━━ Text passage

If I may keep in the foreground these innovative aspects, I can affirm that, although I did not learn a great deal new from the collection about the theory of time travel, reading it was nonetheless a valuable experience. What its contributors have to offer, chiefly in lieu of wholly original theory or methodology, is a miscellany of possible directions, interpretive targets, and recommendations for a canon of time-travel narrative types beyond straight-up science fiction—all worthy objectives, since the editors quite appropriately “intend that this volume serves not as a definitive guide to the genre (or sub-genre, motif or trope) but as a starting point for debates about the issues it raises” (16). Taking the editors at their word, I will concentrate on what I believe are the collection’s strongest individual pieces.

━━━━
━━ Information supplied

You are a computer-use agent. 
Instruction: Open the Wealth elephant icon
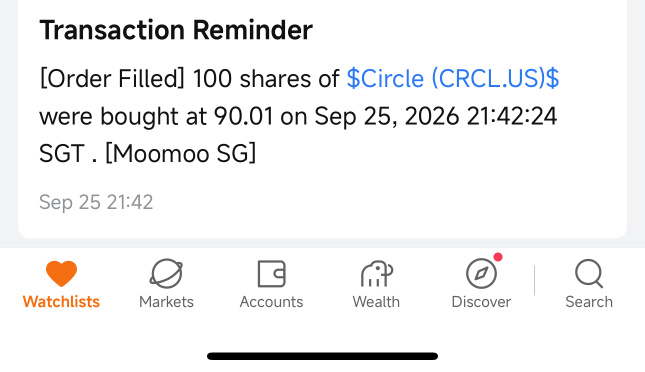[377, 274]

━━━━

## [Directive]
According to the book review passage on the time-travel collection, what do the collection's contributors have to offer? List each item.

## [Correct answer]
- Possible directions
- Interpretive targets
- Recommendations for a canon of time-travel narrative types beyond straight-up science fiction